第42章 【番外編】過去との決別
金がない…?
金が…ない?
は?家出娘??
俺は頭を全力で回転させるが、目の前にいる女のその言葉の意図はわからない。
いや、裏などないのか?見たところ若い女ではあるが、俺よりは年上なのだろう。
でも、年上なのにも関わらず、どことなく放っておけない様子のその女、ほの花とやら。
名前に聴き覚えもないのに、疑うことが憚られる独特な空気感を持つ。
「…財布でも落としたんかよ。」
「う…、い、いえ。天元…あ、えと…私の探してる方の天元が持ってて…。」
「あー…なるほどね。」
この女が探している『天元』が荷物を持っていたと言うことか。
要するに無一文で此処に迷い込んだということ。
そうなれば町に行ったとしても、宿すら取れないと言うことか。
「…待ち合わせとかしてなかったのか?」
「……あ、の…、…は、はい。」
「…?何だよ?」
何か言おうとしてやめた様子が見受けられたため問い返したが、目を彷徨わせて唇を震わせているだけ。
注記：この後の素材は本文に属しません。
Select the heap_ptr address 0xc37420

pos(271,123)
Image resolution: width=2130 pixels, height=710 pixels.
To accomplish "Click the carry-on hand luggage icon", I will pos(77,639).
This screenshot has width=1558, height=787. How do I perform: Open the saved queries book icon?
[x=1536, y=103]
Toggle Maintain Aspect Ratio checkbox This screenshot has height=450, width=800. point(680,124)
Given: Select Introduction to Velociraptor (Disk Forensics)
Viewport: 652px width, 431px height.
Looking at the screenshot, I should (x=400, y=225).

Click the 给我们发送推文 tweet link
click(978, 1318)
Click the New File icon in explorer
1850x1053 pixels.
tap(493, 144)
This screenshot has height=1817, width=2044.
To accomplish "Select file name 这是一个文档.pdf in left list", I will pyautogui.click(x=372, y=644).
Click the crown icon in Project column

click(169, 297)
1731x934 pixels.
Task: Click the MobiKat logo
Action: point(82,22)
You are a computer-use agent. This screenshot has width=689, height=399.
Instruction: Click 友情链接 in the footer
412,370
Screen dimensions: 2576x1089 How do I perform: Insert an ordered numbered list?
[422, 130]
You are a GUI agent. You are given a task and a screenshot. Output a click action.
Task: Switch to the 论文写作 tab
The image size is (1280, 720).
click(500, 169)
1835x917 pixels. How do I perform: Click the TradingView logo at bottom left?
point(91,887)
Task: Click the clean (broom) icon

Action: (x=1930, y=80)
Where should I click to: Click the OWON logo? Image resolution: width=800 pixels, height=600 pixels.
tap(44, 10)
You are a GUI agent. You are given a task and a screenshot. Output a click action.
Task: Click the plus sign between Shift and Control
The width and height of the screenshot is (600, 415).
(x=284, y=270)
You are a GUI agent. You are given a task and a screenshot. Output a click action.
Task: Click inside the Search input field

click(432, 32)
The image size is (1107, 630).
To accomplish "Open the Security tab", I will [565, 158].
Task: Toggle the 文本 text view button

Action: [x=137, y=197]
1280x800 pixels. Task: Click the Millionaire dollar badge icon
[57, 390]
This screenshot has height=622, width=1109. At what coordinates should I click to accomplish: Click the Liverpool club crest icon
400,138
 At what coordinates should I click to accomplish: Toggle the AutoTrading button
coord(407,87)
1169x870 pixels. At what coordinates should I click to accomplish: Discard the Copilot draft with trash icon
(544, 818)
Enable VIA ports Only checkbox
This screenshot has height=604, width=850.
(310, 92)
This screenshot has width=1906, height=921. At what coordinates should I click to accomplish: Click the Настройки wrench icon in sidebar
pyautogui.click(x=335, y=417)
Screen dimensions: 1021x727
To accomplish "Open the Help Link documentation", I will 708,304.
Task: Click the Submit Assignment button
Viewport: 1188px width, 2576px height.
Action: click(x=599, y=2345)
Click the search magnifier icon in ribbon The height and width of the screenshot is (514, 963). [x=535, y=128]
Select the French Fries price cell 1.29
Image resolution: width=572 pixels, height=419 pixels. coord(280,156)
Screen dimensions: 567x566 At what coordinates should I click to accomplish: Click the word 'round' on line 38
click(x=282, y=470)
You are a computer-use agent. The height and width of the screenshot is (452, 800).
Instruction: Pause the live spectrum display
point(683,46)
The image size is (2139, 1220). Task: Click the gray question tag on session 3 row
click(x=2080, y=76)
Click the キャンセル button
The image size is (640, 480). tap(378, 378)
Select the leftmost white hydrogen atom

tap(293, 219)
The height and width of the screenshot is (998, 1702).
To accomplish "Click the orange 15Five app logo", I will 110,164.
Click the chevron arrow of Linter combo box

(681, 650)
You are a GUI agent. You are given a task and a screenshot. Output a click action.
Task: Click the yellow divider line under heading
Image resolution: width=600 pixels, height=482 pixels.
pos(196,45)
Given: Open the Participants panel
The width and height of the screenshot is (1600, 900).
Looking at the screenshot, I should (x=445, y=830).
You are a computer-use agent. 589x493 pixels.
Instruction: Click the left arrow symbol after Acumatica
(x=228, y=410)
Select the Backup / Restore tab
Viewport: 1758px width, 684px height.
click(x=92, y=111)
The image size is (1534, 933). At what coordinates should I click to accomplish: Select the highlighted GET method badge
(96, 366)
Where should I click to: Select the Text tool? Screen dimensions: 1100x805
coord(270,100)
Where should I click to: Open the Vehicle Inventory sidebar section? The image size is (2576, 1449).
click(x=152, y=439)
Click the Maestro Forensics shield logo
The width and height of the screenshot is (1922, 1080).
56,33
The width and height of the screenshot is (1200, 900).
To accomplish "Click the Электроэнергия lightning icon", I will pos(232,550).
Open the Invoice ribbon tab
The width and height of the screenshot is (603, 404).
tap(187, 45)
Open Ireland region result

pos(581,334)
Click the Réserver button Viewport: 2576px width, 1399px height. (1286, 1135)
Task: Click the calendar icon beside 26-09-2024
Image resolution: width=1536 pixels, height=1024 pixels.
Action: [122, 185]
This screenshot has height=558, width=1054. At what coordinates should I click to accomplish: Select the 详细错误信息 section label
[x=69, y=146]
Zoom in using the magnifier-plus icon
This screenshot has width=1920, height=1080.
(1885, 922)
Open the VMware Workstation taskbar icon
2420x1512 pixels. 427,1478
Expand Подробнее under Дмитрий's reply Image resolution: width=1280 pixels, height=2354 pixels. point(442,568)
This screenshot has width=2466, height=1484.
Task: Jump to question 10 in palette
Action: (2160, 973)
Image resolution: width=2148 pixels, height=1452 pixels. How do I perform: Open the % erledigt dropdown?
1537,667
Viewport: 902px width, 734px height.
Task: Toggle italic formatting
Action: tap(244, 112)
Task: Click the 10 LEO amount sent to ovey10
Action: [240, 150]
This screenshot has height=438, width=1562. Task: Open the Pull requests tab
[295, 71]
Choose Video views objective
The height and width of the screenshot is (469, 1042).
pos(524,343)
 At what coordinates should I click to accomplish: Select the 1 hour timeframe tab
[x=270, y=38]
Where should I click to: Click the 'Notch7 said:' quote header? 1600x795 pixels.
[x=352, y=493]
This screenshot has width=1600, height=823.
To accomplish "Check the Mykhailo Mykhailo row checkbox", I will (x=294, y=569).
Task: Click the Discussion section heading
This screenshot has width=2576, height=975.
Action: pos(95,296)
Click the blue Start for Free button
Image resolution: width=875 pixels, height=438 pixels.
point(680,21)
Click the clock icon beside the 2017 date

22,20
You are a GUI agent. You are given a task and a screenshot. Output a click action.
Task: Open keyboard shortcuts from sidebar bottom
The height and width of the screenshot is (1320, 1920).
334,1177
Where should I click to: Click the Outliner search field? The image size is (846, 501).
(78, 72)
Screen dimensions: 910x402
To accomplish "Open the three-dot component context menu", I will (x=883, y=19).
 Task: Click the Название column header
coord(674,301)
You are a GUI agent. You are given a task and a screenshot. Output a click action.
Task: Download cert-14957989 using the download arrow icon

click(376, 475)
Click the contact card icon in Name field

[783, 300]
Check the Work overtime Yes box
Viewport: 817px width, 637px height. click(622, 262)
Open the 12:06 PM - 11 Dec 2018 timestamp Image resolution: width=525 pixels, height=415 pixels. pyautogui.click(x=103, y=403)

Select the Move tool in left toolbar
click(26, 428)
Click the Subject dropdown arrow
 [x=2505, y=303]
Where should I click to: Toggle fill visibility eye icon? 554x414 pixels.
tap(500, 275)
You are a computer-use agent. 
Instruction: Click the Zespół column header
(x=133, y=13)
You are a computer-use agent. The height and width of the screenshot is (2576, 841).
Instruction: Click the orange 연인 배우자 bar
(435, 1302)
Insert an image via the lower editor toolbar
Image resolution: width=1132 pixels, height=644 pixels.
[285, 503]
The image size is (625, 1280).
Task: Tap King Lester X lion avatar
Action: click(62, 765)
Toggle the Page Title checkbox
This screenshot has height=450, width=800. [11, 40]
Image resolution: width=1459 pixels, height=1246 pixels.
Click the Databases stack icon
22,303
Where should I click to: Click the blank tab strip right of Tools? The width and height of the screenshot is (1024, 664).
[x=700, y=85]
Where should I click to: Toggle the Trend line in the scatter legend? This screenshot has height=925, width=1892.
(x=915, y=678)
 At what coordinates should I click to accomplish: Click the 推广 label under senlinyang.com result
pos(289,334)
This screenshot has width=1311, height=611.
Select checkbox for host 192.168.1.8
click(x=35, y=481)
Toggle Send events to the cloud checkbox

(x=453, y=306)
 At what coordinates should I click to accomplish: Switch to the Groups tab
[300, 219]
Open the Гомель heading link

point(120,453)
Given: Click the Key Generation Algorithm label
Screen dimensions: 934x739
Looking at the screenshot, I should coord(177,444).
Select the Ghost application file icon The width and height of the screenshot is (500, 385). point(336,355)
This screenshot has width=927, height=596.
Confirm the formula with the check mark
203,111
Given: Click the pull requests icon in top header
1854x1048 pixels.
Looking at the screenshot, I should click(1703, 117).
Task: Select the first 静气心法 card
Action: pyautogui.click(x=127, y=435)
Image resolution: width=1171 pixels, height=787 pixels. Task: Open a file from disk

まぁ、俺がこの女をどんな奴なのか分からないと思っているようにコイツだって思っているのだろう。
些か気に入らないが、信用されるには時間を要することだ。
「…心配しなくても…あんたのことを殺すつもりはないし、その…信用してくれていい。」
「え?あ、…いや、て、天元くんのことは信用はしてるんだけど…、私の言うことを信じてもらえるか…不安ってだけ…なの。」
(……信じてもらえるか不安?)
益々よく分からない。
信じられないようなことを今から言うつもりだったと言うことか?
そこまで言われると逆に気になってしまうと言うものだ。
女にしては高い身長のほの花とやらを見つめると「話してみろよ」と言ってみた。
しかし、その瞬間、花の咲くような笑顔を向けてきたほの花にまたもや心臓が跳ねた。
(…何だ…?何なんだよ、コイツ…。調子狂うな…)
自分の身に起きてることの方が信じられないが、ほの花は意を決したように口を開くと、とんでもないことを言ってきた。
「…あ、あのね…、私…多分、違う世界から飛ばされてきたんだと思う…」
「……は?」
それは確かに"信じてもらえるか不安"だという言葉に相違ないだろう。